Lawton Keller nodded approvingly.
“The poor little woman was distraught. She was beside herself. She still wasn’t fully awake,” Mason went on, dramatically, “she was numb with the disillusionment of it all. She started to cry and then her husband got rough, grabbed her by the shoulders and turned her around and kicked her, told her to get back down in the stateroom where she belonged and stay there. And then, that kick did something to her. It aroused her resentment. It wakened her thoroughly. She told him she wasn’t going to stand for it. She was going to get a divorce. And then, when he suddenly realized that she meant what she said, angry and in a frenzy of rage, he grabbed her and tried to throw her overboard.
“She struggled with him, tried to scream to him not to do that, but he had her by the throat and was throttling her. Then, just when she was on the point of losing her balance, she twisted and turned and fell and dragged her husband down with her. And, her husband stumbled over a rope, lost his balance, pitched overboard, and as he started to fall he grabbed her arm, trying to hold to her. The hand of that arm had the revolver in it; and just as she wrenched the arm from his grasp, she heard an explosion. She never did realize that the explosion was that of the gun that was in her own hand. She thought it was someone else who had fired the shot. It wasn’t until afterwards that she realized that the gun must have gone off, apparently of its own accord. Or, perhaps, the husband, clutching frantically, had grabbed the barrel of the gun and pulled it down so that the pressure of her finger against the trigger discharged it. And the proof of that is that the bullet struck against the smooth side of the trim yacht, and then, on a glance, struck the husband.
“The man killed himself, fired by his own rage, trapped by circumstances which would almost seem to have been set in motion by some higher power.
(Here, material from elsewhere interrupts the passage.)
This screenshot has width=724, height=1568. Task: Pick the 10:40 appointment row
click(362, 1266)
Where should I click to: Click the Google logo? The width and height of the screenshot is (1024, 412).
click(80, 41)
It was not murder. It was not even self-defense. She didn’t kill him, this poor, half-wakened woman. The heel killed himself!”
Lawton Keller’s eyes were wide and awestruck. “Cripes,” he said, “you’re doing it even better than... You don’t need to get out of this case!”
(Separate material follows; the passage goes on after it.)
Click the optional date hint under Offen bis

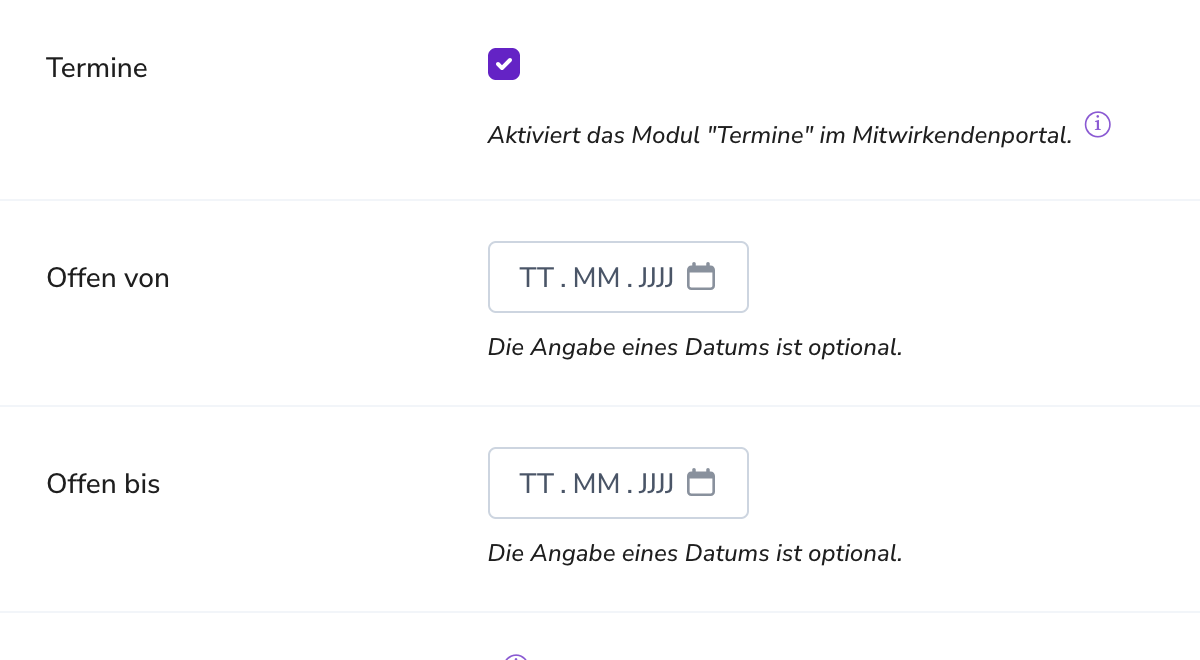(x=695, y=553)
“The hell I don’t,” Mason told him angrily, “I need to get out of the case, and you need to get the hell out of this office, beginning now.”
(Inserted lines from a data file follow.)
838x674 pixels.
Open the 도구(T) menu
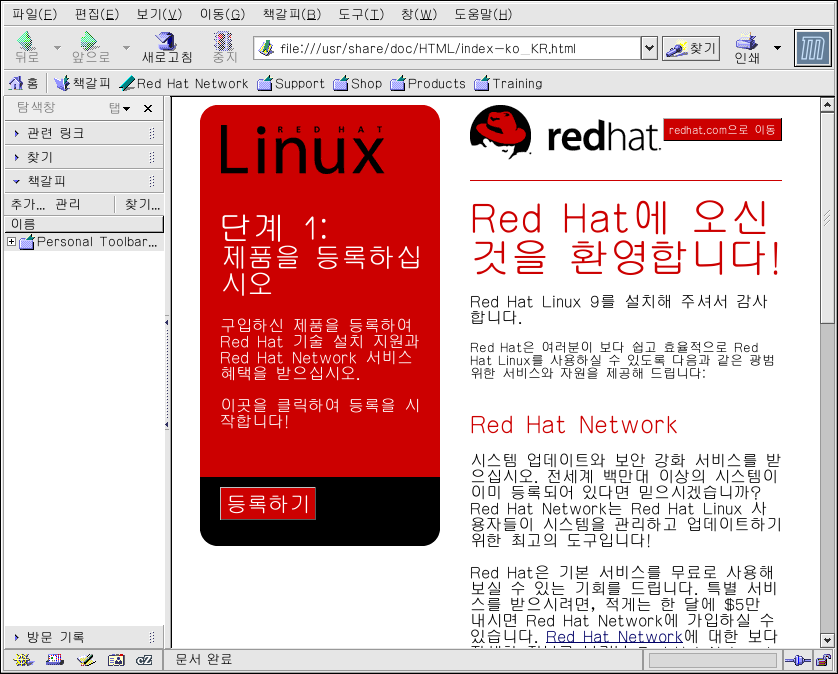[360, 14]
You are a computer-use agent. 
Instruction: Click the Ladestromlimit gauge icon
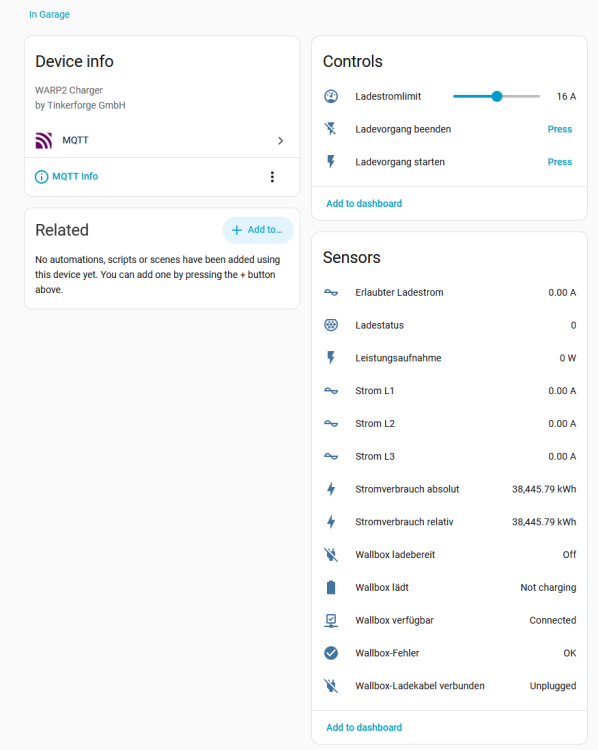point(331,97)
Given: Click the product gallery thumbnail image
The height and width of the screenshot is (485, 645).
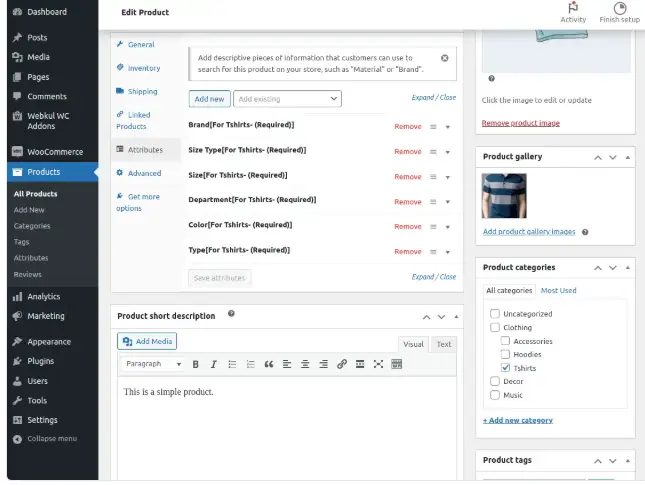Looking at the screenshot, I should coord(503,196).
Mason came down off the desk, crossed over to Keller’s chair with two swift strides, grabbed the man’s coat collar and jerked him up out of the chair.
“Say,” Keller demanded in surprise, “what the hell’s got into you? Look, maybe we can do business after all. I was just interested in the little girl because...”
Della Street glanced questioningly at Mason.
Mason nodded.
Della Street opened the door.
Mason straightened his arm, leaned his weight against Keller and gave him the bum’s rush out of the office.
The man fell flat as he hit the corridor. Mason dusted off his hands, stepped back in the room. Della Street, acting as though the whole thing had been carefully rehearsed, closed the door and locked it.
Perry Mason finished dusting his hands, said, “And I guess that calls for a drink.”
He walked over and opened a locked drawer in a filing cabinet, pulled out a bottle of whisky and glasses.
Paul Drake was watching him with admiration. “Cripes, Perry, I never saw it done neater.”
“You mean throwing a rat out of the office?” Mason asked uncorking a bottle.
“Christ no!” Drake said. “The old hokum about the aggrieved wife. Why the hell don’t you stay in the case and get her off, Perry?”
Mason quit pouring the whisky. “Do you want to go out in the corridor?” he asked pointedly.
Drake grinned. “Have it your own way, Perry,” he said dryly. “Keep on pouring the drink. But, for a guy that the district attorney claims is always cutting corners, you certainly are a babe in the woods. Make mine a double one, and then I’m going to ring up Ellen Lacey’s lawyer and see how much kale it’s going to take to let me wriggle off the hook.”